Z-32-15 was deferred. The case concerned a 16.94 acre property that was proposed to be rezoned to commercial mixed use with a three story height cap. The rezoning would increase residential density, office intensity and retail intensity. City staff had found the case to be consistent with the future land use map but inconsistent with the comprehensive plan.
Michael Birch from Morningstar Law Group represented the applicant. He said that the determination of the primary street is made at the site plan stage and that was why the applicant had a reticence to add a frontage at the rezoning stage. He added that by the next planning commission meeting that the applicant could work with staff to add a condition that would address the frontage.
Z-33-15 was recommended for approval. It concerned a .69 acre property on Hines Drive. The rezoning was to residential-4 and would increase residential density. City staff had found the rezoning to be consistent with the future land use map and the comprehensive plan.
Commissioners talked about connectivity between two streets that ran along the property and asked about a possible pedestrian connection. Commissioner Eric Braun raised the question of a lack of CAC vote.
The applicant Helen Green, a neighbor adjacent to the property, said that the property was originally used as a buffer between different residential properties. She said the local CAC was scheduled to vote the next month and said that the chair of the CAC said he didn’t expect any resistance to the rezoning. She said the rezoning would allow the property to be consistent with the rest of the neighborhood.
Z-16-15 was given a 30-day time extension. It concerned a 2.18 acre property along Hillsborough Street. City staff had found it to be consistent with the future land use map and comprehensive plan. Planning commission had deferred the case to wait for the citizens advisory council (CAC) vote.
A text change that addressed issues when a mixed use zoning district or campus district was separated from a residential property by an alleyway was recommended for approval unanimously. The text change would require a neighborhood transition between the properties other than the alleyway. Residents of Cameron Park had brought this item forth initially through citizen petitions to council.

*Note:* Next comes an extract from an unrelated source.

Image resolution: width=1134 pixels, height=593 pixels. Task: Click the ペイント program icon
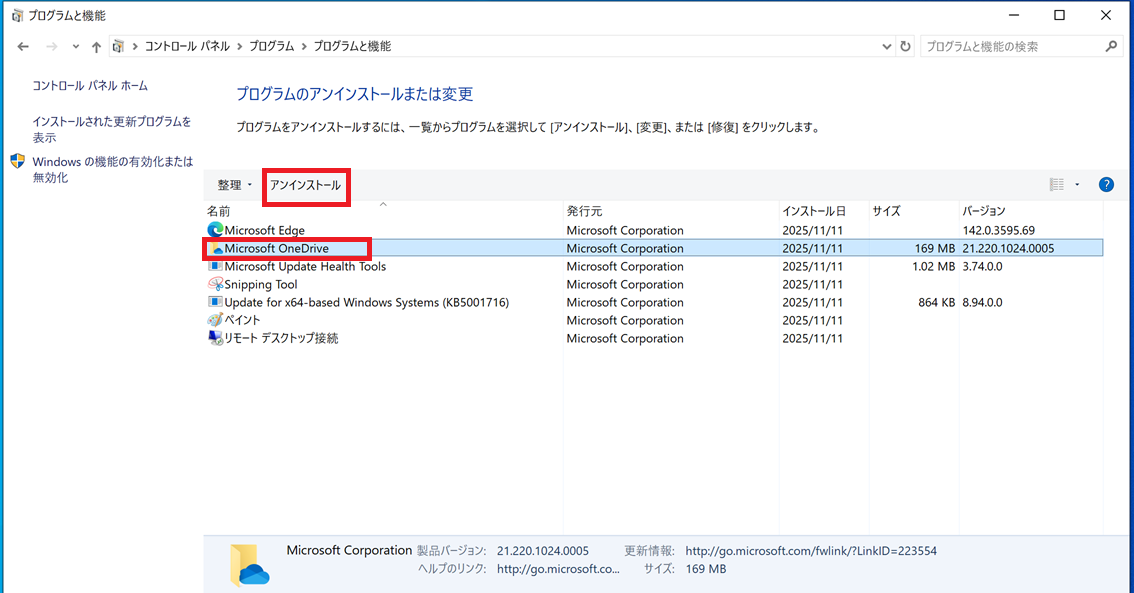[x=215, y=321]
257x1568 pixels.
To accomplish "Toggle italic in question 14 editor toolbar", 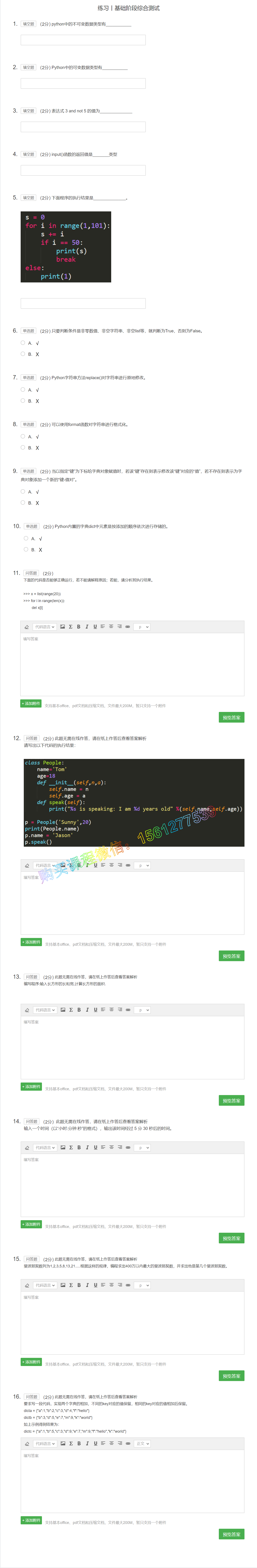I will click(x=87, y=1147).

“It’s very important to our neighborhood that an alley transition proposal be adopted as part of the city’s ordinances before the remapping of the parcels along Hillsborough Street adjacent to our neighborhood,” Neil Reiman, president of the Cameron Park Neighborhood Association, said.
A text change to create a new use for short-term rentals was given a 90-day time extension. Travis Crane, planning and zoning administrator for the city of Raleigh, said that city staff would be able to bring back the text change within one month for planning commission review.